Le guide d’entrevue a été assemblé avec l’idée de fournir une banque de questions sur différentes thématiques sans qu’il soit nécessaire de toutes les poser. Il s’agissait plutôt de permettre une discussion avec les répondants les amenant à décortiquer leur situation et l’organisation de leur carrière en leur demandant à l’occasion de préciser certains détails. Il n’était donc pas nécessaire de poser systématiquement toutes les questions puisque plusieurs d’entre elles étaient abordées directement par les participants. Le questionnaire a aussi été organisé de façon à pouvoir explorer différentes pistes d’analyses tout en sachant que certaines d’entre elles pouvaient s’avérer moins fécondes. Ainsi, au fil des entrevues, certaines questions ont été abandonnées pour se concentrer sur celles qui suscitaient le plus de réponses intéressantes et qui permettaient le mieux de comprendre les impacts des outils numériques.

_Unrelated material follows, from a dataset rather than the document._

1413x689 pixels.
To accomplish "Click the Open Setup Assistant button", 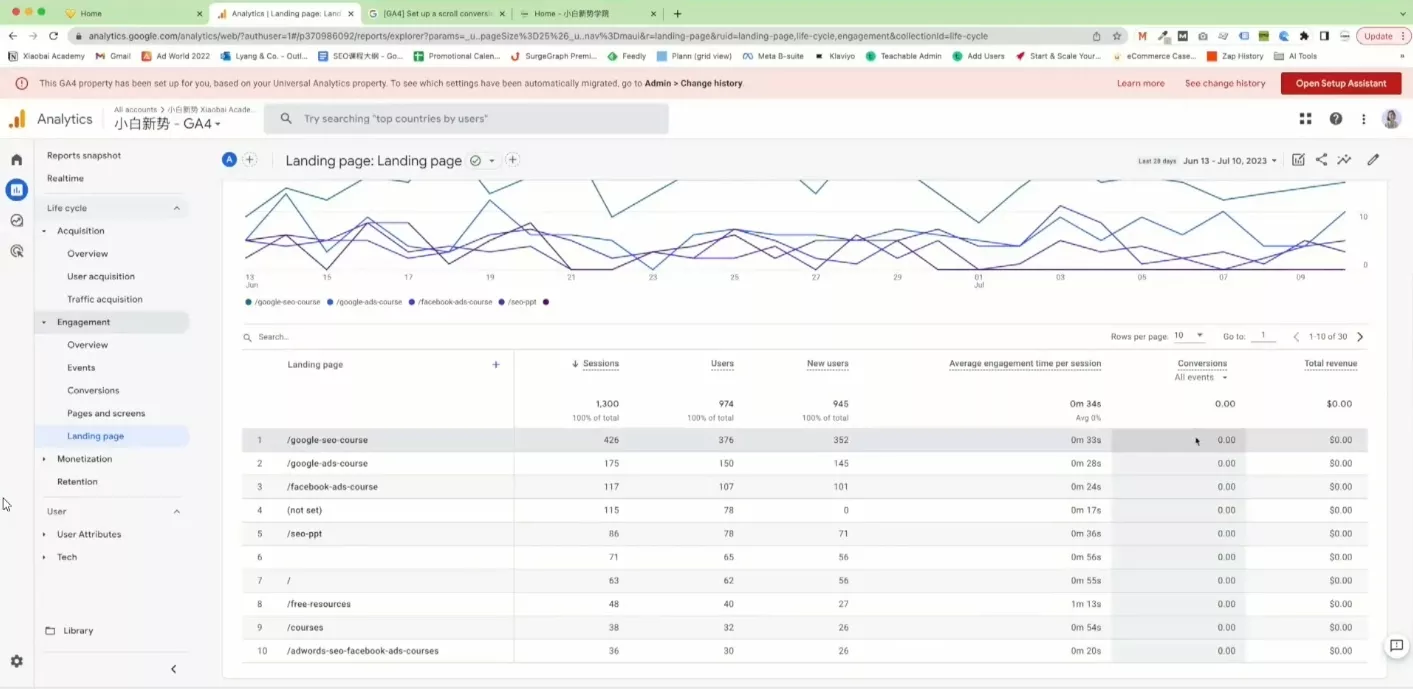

Mentionnons finalement que bien que ces entrevues nous aient fourni amplement de matériel pour dégager une analyse pertinente de la situation, nous avons fait appel à d’autres sources pour compléter le portrait. Les chiffres de l’OCCQ sur la vente d’enregistrements et la fréquentation de spectacles pourront ainsi faire écho aux propos de nos répondants à quelques reprises. Des analyses issues de la littérature scientifique sur des questions similaires nous permettront également à quelques occasions d’appuyer nos conclusions tirées à partir des commentaires de nos répondants. Nous nous référerons finalement à certaines données relayées par les médias ainsi que d’autres éléments d’actualité concernant l’évolution de l’industrie qui nous permettront de faire des liens entre nos entrevues et les développements récents concernant l’organisation de la chaine de valeur du monde de la musique.